Он сидел на сером плоском камне за окраиной села. Перед ним расстилалась степь, красная от маков. Федюнька любил приходить сюда и просто сидеть, дышать пряными запахами, смотреть, как ветер волнами бежит по травам. Он успел полюбить и эту степь, и виднеющиеся на горизонте горы, и вечно беспокойное, шумливое море.
Всё ему было внове, всё радостно, необычно. Нравился ли ему Крым больше родной деревни? Он не знал этого. Просто теперь рядом была Василиса, заменившая ему когда-то мать и оставшаяся на всём белом свете единственным родным человеком. А ещё Семён, сумевший стать для мальчишки надёжной защитой.
Восхищение этим человеком родилось у Фёдора в тот самый день, когда он появился на пороге их дома и сказал: «Я приехал за тобой, Федюнька. Матросы своих не бросают». И на самом деле – через несколько дней он посадил мальца на сани, тепло укутав его в старенький тулупчик и обложив для верности соломой, и повёз из деревни.

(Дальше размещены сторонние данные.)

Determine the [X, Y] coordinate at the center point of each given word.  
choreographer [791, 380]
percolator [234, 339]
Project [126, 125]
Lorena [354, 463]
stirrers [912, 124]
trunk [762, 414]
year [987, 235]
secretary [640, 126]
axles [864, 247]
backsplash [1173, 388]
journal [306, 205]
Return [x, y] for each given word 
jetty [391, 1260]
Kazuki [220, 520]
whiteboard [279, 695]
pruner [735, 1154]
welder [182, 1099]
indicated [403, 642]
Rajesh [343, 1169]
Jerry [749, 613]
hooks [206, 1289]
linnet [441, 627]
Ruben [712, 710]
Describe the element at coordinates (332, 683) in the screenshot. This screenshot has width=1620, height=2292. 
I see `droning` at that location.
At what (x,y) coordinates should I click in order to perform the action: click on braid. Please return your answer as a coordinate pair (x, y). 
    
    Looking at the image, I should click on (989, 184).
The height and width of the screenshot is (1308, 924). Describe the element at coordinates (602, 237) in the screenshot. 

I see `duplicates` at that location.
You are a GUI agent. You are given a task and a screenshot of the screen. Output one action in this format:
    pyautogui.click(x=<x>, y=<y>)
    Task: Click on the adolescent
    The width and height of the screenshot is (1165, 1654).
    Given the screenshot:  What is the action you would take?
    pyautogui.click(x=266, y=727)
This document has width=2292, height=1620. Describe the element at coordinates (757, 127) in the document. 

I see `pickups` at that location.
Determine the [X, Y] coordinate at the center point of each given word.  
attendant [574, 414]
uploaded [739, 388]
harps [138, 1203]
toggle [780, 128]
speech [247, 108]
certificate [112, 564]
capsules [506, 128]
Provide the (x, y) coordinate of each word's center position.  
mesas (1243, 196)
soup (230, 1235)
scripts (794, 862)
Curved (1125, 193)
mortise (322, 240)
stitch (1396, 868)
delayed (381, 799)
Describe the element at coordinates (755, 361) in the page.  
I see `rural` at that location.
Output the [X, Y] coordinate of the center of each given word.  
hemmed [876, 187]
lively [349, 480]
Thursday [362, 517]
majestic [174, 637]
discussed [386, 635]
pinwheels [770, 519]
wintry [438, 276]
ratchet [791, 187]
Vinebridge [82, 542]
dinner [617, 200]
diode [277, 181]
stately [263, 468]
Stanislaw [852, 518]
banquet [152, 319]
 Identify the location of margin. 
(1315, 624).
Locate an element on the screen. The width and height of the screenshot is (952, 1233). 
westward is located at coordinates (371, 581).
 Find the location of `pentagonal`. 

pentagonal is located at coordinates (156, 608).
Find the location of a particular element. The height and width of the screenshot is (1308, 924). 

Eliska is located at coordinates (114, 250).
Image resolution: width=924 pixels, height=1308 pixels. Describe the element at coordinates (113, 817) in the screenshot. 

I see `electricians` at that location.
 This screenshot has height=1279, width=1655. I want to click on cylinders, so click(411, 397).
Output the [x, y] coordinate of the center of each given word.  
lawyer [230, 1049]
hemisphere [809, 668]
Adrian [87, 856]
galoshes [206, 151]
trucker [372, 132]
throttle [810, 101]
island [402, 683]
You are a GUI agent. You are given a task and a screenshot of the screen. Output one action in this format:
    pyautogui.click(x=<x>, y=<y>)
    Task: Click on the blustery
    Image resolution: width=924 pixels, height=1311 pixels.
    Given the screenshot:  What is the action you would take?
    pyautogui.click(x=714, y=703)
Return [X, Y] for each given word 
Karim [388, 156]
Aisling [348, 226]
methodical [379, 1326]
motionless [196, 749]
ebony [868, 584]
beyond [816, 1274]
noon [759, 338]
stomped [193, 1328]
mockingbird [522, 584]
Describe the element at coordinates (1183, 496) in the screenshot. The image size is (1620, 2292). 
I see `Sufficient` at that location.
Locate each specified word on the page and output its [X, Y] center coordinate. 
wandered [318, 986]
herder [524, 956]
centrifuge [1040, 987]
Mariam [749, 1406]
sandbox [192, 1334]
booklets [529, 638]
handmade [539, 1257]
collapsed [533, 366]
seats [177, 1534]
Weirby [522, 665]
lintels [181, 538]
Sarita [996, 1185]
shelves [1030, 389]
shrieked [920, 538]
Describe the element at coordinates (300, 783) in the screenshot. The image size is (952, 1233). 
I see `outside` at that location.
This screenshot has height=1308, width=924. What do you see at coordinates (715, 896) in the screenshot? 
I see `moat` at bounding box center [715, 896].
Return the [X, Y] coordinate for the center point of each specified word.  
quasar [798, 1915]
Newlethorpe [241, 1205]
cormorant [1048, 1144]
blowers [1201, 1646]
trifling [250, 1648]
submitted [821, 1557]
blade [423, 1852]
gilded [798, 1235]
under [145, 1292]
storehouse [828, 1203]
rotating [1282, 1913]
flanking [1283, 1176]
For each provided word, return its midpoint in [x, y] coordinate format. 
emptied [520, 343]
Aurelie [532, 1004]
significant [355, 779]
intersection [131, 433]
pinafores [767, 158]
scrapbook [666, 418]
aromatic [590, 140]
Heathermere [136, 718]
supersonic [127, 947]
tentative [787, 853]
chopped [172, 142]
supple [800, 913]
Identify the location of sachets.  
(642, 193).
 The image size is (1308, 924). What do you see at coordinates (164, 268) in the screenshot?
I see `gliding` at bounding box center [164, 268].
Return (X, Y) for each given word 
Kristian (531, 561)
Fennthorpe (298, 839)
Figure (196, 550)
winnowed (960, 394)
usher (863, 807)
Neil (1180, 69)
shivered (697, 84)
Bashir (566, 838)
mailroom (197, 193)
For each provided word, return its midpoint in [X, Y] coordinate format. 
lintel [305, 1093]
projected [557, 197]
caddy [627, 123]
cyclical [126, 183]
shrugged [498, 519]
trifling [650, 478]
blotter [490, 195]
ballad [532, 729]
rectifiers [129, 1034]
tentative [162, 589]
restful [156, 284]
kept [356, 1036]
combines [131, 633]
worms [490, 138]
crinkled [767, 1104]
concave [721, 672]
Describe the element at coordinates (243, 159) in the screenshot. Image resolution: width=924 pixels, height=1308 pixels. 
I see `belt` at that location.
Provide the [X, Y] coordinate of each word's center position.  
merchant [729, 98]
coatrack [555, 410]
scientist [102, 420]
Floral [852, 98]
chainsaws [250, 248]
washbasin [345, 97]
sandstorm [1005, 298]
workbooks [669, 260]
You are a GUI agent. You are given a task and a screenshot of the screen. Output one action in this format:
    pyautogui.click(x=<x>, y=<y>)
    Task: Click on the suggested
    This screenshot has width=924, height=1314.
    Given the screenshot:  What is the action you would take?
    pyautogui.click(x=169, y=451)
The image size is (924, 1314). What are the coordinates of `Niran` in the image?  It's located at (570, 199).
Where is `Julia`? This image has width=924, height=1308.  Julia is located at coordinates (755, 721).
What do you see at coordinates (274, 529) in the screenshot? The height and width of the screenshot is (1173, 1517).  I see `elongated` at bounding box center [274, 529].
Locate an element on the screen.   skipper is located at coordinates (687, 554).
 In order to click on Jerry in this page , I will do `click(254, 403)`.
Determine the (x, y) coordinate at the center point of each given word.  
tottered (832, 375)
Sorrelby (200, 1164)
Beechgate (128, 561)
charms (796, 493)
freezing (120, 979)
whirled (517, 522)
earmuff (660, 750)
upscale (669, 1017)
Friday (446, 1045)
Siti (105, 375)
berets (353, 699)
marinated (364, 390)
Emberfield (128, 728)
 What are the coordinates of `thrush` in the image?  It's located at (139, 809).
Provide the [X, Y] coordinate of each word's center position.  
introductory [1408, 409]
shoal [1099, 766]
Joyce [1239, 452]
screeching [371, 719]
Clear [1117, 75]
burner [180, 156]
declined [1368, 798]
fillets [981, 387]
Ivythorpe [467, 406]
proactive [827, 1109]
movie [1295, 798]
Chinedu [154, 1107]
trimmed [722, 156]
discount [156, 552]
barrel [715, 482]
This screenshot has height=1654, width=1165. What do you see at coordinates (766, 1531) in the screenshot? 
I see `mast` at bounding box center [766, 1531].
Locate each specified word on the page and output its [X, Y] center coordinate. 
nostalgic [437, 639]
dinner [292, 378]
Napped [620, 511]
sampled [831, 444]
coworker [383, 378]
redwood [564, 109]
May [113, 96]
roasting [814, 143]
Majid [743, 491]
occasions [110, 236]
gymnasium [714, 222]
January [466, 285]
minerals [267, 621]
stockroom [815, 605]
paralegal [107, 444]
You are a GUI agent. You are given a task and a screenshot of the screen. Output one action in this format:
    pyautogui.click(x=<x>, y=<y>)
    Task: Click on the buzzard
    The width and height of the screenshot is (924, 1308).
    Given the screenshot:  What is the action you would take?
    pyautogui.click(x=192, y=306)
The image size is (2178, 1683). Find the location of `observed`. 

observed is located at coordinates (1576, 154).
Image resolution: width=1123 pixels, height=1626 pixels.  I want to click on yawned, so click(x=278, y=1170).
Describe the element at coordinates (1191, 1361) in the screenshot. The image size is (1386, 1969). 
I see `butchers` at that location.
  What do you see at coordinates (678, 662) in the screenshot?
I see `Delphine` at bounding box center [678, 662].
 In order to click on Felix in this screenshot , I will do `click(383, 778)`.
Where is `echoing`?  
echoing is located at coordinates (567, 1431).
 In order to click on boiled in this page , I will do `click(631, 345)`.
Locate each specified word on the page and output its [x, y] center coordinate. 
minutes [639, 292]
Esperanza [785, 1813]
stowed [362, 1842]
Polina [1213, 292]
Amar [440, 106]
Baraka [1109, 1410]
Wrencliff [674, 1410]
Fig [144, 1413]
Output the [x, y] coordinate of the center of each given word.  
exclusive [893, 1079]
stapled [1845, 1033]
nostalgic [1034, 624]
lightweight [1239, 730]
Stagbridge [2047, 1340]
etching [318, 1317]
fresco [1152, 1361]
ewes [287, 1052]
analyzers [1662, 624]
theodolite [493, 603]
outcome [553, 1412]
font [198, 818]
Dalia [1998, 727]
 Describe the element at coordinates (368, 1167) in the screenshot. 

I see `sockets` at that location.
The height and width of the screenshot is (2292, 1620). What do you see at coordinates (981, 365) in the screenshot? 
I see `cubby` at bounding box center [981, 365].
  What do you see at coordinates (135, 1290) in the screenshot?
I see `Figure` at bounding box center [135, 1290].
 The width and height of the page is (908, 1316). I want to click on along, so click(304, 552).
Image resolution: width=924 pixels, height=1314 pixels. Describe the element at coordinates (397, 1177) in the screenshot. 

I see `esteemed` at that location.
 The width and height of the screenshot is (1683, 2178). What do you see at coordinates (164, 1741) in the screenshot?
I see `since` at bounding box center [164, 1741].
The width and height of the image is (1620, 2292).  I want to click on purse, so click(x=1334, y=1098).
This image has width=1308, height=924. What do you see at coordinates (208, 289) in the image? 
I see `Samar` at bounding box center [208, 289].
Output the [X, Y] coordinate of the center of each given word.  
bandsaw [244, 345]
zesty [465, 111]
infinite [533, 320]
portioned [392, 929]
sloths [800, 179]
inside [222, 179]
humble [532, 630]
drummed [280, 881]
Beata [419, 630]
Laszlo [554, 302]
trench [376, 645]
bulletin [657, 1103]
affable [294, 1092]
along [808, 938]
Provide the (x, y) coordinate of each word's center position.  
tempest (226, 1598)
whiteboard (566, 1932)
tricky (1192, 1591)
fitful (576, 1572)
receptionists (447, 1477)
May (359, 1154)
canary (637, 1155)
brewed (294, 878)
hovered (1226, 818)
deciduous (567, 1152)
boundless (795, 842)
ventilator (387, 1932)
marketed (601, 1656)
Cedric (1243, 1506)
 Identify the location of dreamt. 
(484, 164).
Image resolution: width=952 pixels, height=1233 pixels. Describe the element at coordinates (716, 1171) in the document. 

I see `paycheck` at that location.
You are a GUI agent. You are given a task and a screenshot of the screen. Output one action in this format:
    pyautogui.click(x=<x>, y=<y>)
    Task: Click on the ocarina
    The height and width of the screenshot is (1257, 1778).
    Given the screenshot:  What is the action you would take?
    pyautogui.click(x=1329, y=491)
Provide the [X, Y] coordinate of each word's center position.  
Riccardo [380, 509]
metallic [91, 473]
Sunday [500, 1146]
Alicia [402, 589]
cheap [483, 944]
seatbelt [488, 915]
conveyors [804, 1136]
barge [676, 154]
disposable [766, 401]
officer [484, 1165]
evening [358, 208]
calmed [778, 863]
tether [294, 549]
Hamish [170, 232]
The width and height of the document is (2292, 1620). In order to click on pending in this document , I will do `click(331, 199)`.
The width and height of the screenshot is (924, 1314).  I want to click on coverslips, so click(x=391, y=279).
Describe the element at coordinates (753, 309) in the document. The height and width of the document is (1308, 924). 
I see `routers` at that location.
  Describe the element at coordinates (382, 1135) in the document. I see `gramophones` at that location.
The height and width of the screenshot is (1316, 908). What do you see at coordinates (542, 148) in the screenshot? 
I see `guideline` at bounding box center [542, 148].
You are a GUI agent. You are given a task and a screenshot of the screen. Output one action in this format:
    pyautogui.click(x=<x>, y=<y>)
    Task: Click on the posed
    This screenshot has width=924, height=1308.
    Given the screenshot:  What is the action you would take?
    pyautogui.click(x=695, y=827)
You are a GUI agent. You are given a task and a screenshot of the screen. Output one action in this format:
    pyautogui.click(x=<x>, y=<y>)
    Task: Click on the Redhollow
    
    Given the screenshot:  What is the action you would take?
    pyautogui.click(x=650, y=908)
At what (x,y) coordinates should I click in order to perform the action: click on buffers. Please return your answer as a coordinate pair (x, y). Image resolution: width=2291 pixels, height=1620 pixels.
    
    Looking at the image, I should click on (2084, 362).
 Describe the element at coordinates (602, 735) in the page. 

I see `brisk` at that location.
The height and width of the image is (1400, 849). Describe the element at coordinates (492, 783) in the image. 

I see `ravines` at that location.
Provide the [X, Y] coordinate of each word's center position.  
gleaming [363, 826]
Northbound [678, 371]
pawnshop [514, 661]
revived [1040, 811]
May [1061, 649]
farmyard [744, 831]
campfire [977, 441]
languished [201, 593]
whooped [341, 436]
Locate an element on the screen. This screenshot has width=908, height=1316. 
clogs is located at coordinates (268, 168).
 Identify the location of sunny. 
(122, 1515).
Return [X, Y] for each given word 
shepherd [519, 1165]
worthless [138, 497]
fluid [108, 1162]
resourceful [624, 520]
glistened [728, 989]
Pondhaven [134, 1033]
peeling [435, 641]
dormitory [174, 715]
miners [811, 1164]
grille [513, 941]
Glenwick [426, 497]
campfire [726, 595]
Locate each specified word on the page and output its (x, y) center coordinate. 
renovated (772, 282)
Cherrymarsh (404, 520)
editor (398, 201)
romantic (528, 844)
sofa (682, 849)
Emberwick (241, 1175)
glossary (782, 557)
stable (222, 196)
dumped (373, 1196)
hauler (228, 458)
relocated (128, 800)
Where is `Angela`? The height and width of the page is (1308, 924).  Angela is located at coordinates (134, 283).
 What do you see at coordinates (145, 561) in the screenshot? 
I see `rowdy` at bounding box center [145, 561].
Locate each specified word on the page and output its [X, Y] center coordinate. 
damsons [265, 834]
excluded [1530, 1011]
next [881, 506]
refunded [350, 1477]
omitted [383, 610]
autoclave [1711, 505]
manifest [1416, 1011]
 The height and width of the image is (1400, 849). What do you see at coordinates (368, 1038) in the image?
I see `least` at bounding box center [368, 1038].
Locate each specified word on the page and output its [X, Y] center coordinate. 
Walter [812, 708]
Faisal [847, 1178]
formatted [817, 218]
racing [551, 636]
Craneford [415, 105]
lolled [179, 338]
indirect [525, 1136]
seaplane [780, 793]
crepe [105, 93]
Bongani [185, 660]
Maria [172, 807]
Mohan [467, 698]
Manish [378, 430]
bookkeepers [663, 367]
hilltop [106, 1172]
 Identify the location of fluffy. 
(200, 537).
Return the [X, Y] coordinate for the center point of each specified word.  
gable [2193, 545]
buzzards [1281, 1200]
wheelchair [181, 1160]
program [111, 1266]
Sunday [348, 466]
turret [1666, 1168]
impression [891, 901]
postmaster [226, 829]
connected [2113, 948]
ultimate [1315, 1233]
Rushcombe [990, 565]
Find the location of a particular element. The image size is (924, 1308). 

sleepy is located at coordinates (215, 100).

Для мальчишки, никогда не бывавшего дальше овражка, в котором они с ребятами собирали листья для чая, это было настоящим чудом. Новые места... такие разные... Лесная дорога под огромными, покрытыми густым инеем деревьями, по которой катили сани. И так славно, так благолепно было кругом, что рот у Федьки самопроизвольно открывался, а из души рвались слова – слава Тебе, Господи, за красоту такую!
Однажды под вечер, когда солнце уже скрылось за деревьями, и вокруг начинали разливаться сумерки, раздался вдалеке волчий вой. Зафыркали, запрядали ушами лошади. Испуганно охнула, закрестилась Глафира. Крякнул озабоченно Ананий. И только Семён спокойно продолжал править повозкой.
- Господи, Исусе... – старуха подслеповато осматривалась по сторонам. Каждый куст ей казался приготовившимся к прыжку зверю.
- Нет, не тронут они нас! – усмехнулся Тимофей, оглаживая рукавицей заиндевевшие усы. – Не боитесь.
Ананий внимательно посмотрел на зятя, пытаясь угадать причину его спокойствия. Видать, пистоль у него припрятан... А то ружжо... Но всё было проще – до ближайшего постоялого двора было меньше версты, и лошади быстро добежали до спасительного жилья. А у Федьки был ещё один повод для восхищения – вот они какие, матросы эти, волков не боятся!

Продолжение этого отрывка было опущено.